#### [TASK DIRECTIONS]
Omit the images. Restate all of the records word for word.

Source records

+ + + +

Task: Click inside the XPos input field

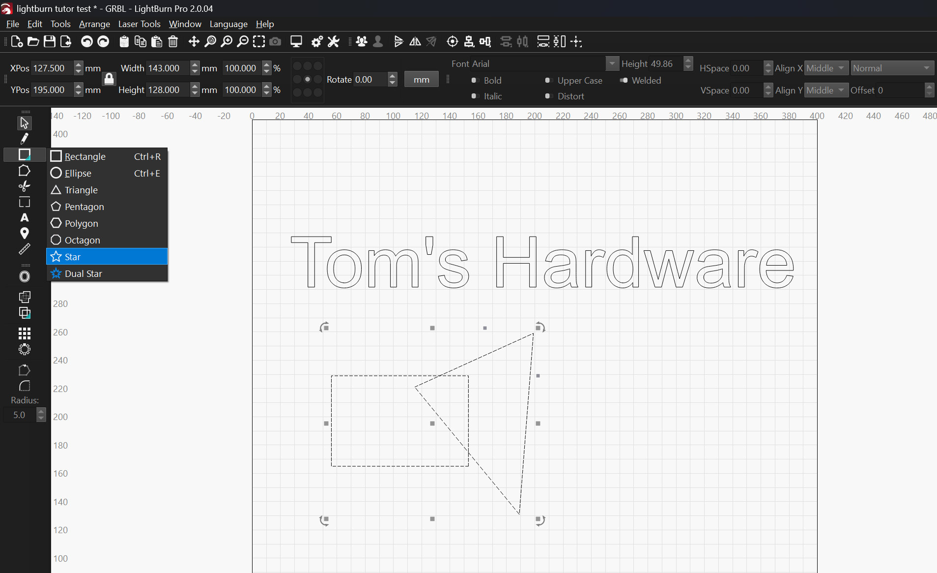Action: [53, 68]
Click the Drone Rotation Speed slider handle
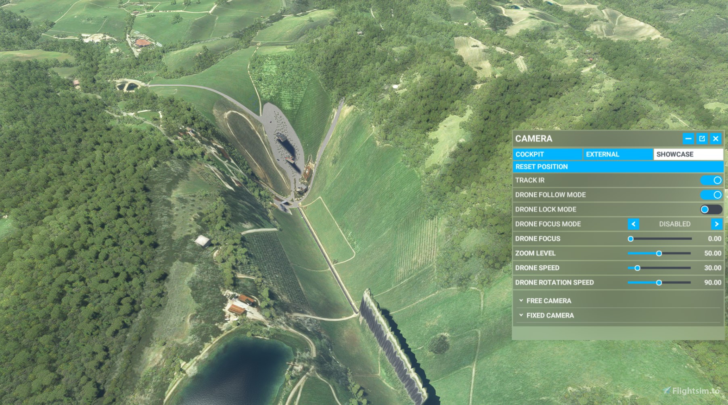728x405 pixels. [659, 282]
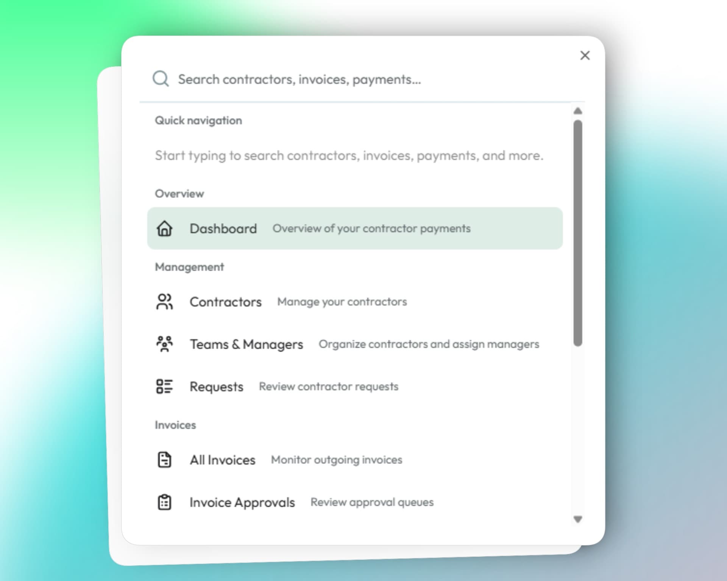The image size is (727, 581).
Task: Click the Dashboard home icon
Action: click(x=164, y=228)
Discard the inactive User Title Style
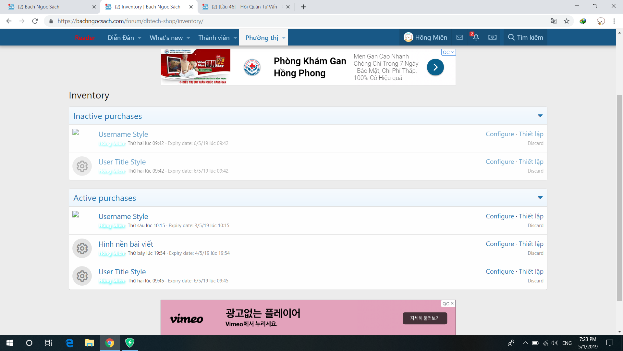 [535, 171]
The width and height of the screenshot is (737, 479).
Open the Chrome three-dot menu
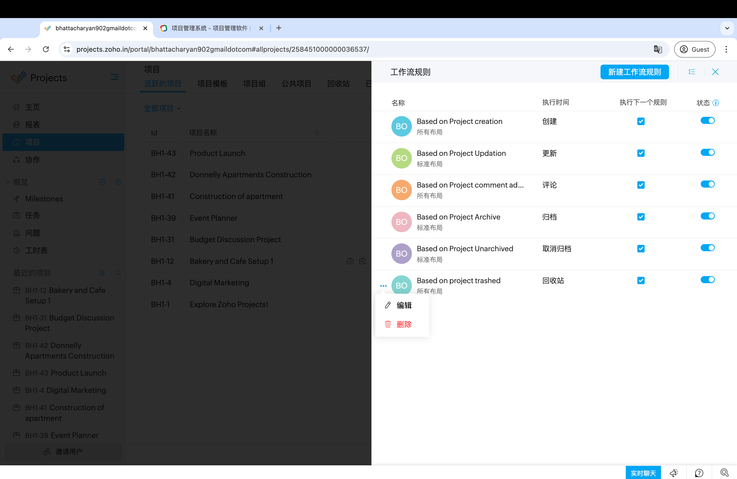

+ + + +

#### [ANSWER TO THE EXERCISE]
Task: Click inside the XPos input field

Action: [53, 68]
Click the Drone Rotation Speed slider handle
728x405 pixels. [659, 282]
The image size is (727, 581).
Task: Click the Dashboard home icon
Action: click(x=164, y=228)
Discard the inactive User Title Style
 [535, 171]
The width and height of the screenshot is (737, 479).
Open the Chrome three-dot menu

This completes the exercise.